Abraham, forte apoiador de Israel, disse acreditar que Olmert é honesto e "um dos melhores primeiros-ministros que já tivemos". O bilionário está em Israel para as comemorações dos "[60 anos]": de fundação do país.
Olmert admitiu, na semana passada, ter recebido dinheiro de um negociante americano, centro das investigações policiais que podem ofuscar a visita do principal aliado de Israel ao país, mas negou que tenha sido algo ilícito.
A investigação da polícia criou um clima de desconfiança nas celebrações nacionais e levantou dúvidas sobre a habilidade de Olmert de negociar um acordo de paz com os palestinos, em um momento em que ele deveria estar no centro do cenário político nacional e mundial, devido aos 60 anos de Israel.
Outro bilionário judeu americano, Sheldon Adelson, deu um depoimento à polícia nesta semana como parte da investigação. Nas celebrações desta quarta-feira, dia do aniversário da fundação, Adelson sentou-se na primeira fileira junto ao presidente dos Estados Unidos, George W. Bush, da primeira-dama dos EUA, Laura Bush e de outros oficiais de Israel, incluindo Olmert.
Denúncia
A investigação foca na participação de Morris Talansky, um empresário norte-americano que diz ter levantado dinheiro para Olmert.
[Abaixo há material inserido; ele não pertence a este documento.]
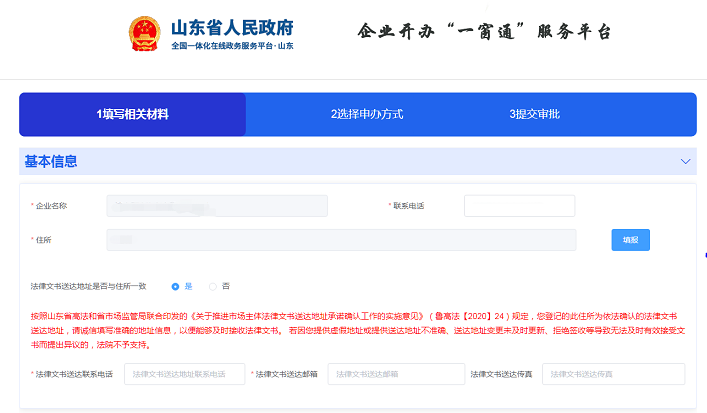Image resolution: width=707 pixels, height=413 pixels.
Task: Click the 企业开办"一窗通"服务平台 heading
Action: tap(484, 31)
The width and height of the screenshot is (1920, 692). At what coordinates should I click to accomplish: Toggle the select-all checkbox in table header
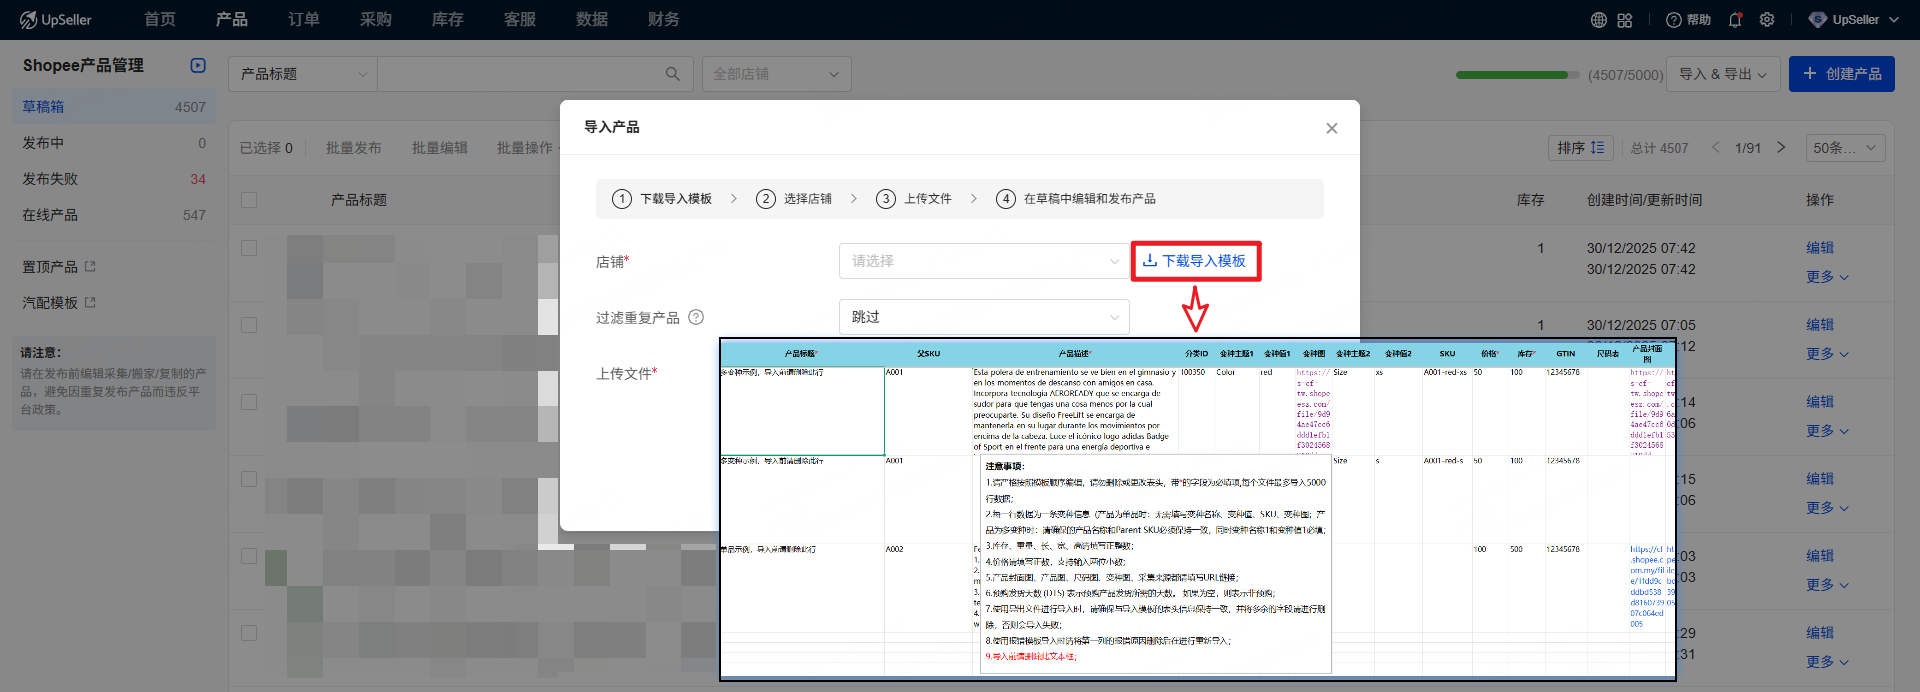(x=249, y=200)
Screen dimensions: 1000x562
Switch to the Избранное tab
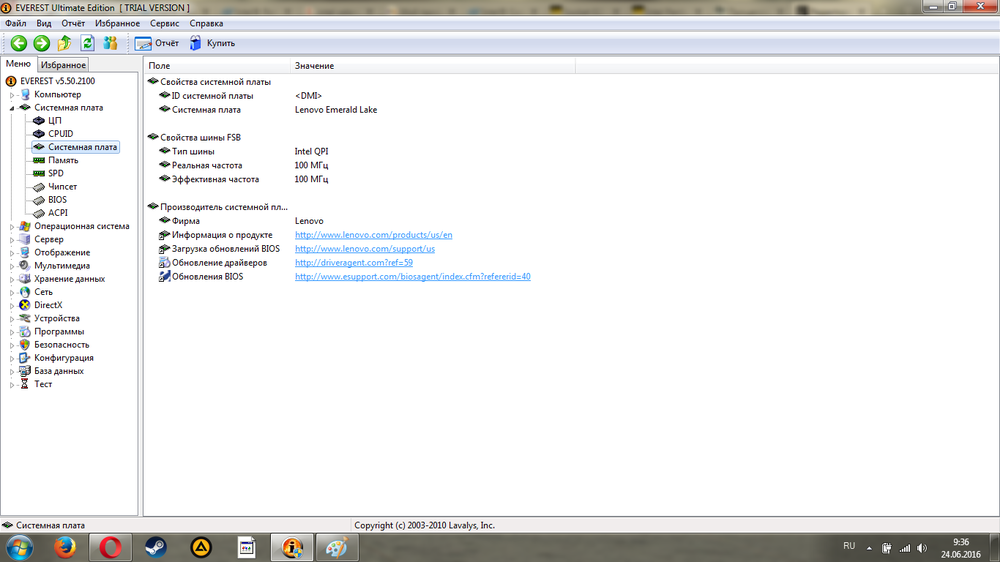[x=65, y=65]
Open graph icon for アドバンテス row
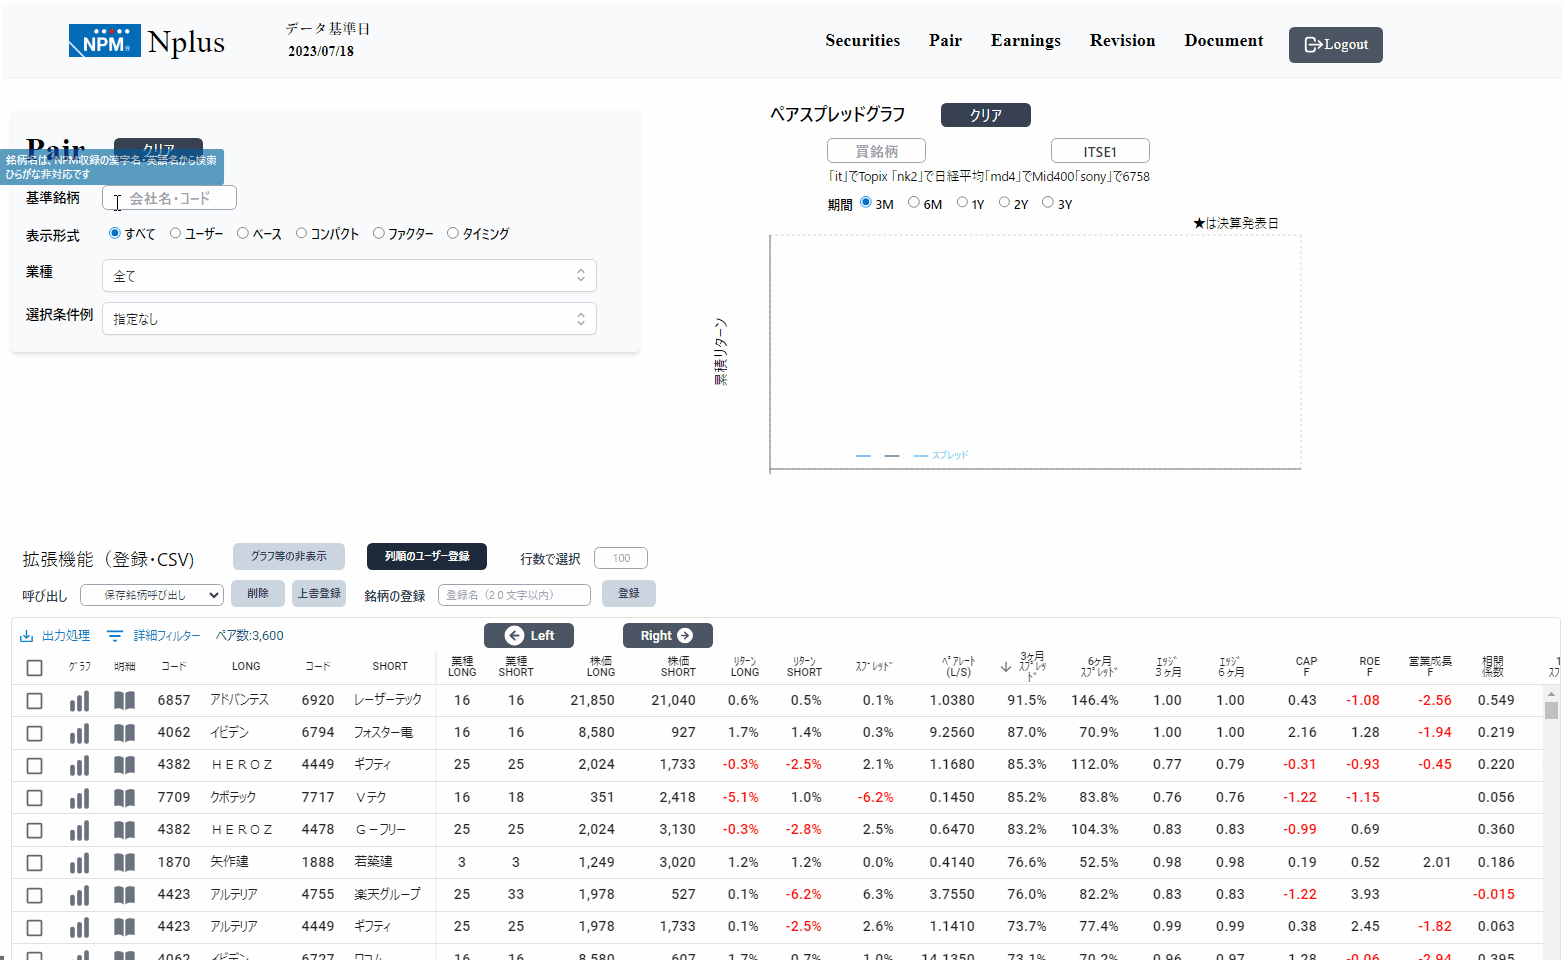 pyautogui.click(x=79, y=701)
Talansky, que negou ter atentado subornar o líder israelense, disse acreditar que todas as contribuições feitas por ele foram legais. Ele deve depor à corte no dia 25.
Segundo uma porta-voz da Suprema Corte, Olmert teria pedido para que os juízes proibissem o testemunho de Talansky.
A polícia disse na semana passada que suspeita que Olmert tenha aceitado grandes somas de dinheiro de Talansky. Algumas das doações, segundo a polícia, foram feitas durante a a posse de Olmert na prefeitura de Jerusalém e também enquanto ele serviu como ministro no início da década. Olmert se tornou primeiro-ministro em 2006.
Olmert negou ter agido contra qualquer lei e prometeu renunciar ao cargo caso seja indiciado na investigação.